Hu did not mention the yuan, China’s currency policy or the dollar during remarks following a meeting with Obama in Beijing’s Great Hall of the People.
However, Obama referred fleetingly to an issue which has provoked testy exchanges in recent days between US and Chinese officials, with Washington arguing that an undervalued yuan is stoking global economic imbalances. The yuan has been effectively pegged against the dollar since the middle of last year.
“I was pleased to note the Chinese commitment made in past statements to move toward a more market-oriented exchange rate over time,” Obama said as Hu stood next to him on a podium with Chinese and U.S. flags in the background.
“I emphasised in our discussion, as have others in the region, that doing so based on economic fundamentals would make an essential contribution to the global rebalancing effort.”
Investors betting the yuan will soon rise may be disappointed as Beijing is likely to keep the currency on a tight leash at least until mid-2010 to cement China’s recovery. At the same time, U.S. pressure on China to act makes it hard for Beijing to move because it could be seen as bowing to Washington’s demands.
The Chinese leader said both sides saw signs of a global economic recovery but noted there was some way to go.
In a joint statement released after the summit they said they were “determined to work together to achieve more sustainable and balanced global economic growth”, echoing the position of the G20 on ironing out dangerous imbalances.
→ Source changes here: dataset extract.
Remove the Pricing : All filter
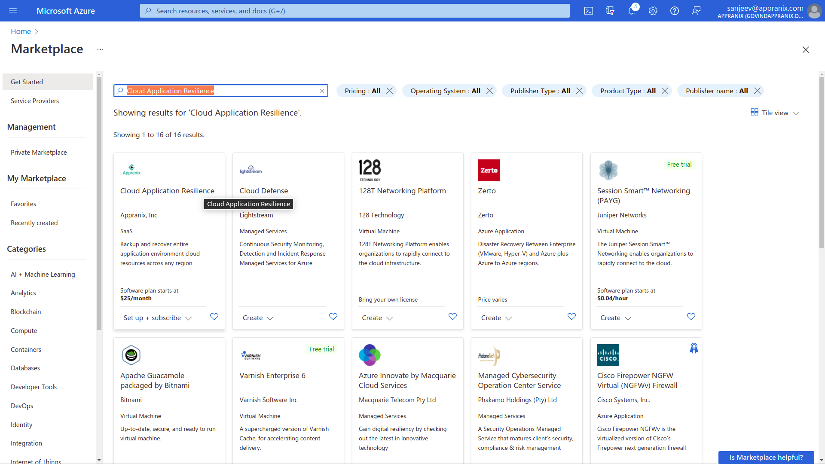The image size is (825, 464). click(x=390, y=91)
Hu, saying the talks went “very well”, said Beijing and Washington would continue to have “consultations on an equal footing to properly address their economic and trade frictions”.
“I stressed to President Obama that under the current circumstances our two countries need to oppose and reject protectionism in all its manifestations in an even stronger stance,” Hu said, a veiled reference to Chinese frustration at recent US trade measures against Chinese goods.
Hu expressed appreciation that Obama, who arrived in China on Sunday night, had welcomed a “strong, prosperous and successful China that plays an even greater role on the world stage”.
Obama said he told China that all minorities should enjoy human rights and urged China to resume talks with representatives of the Dalai Lama, Tibet’s exiled spiritual leader.
Obama did not meet the Dalai Lama when he was in Washington in early October. But the Dalai Lama has said they may meet after Obama returns from China, which condemns the Buddhist monk as a separatist for demanding Tibetan self-determination.
The two leaders also discussed diplomatic headaches such as Iran and North Korea.
Chinese media have avoided fawning over Obama, in contrast to the effusive receptions he has received in Europe. Several websites deleted comments championing Internet freedom that he made at a town hall talk with students in Shanghai on Monday.
Trade ties have surged since China opened up to the world and introduced market reforms in the late 1970s after decades of virtual isolation under Mao Zedong, founder of communist China.
But that has sparked tensions because of a huge surplus in China’s favour. Chinese exports to the United States were $337.8 billion in 2008 compared to US exports to China of $69.7 billion.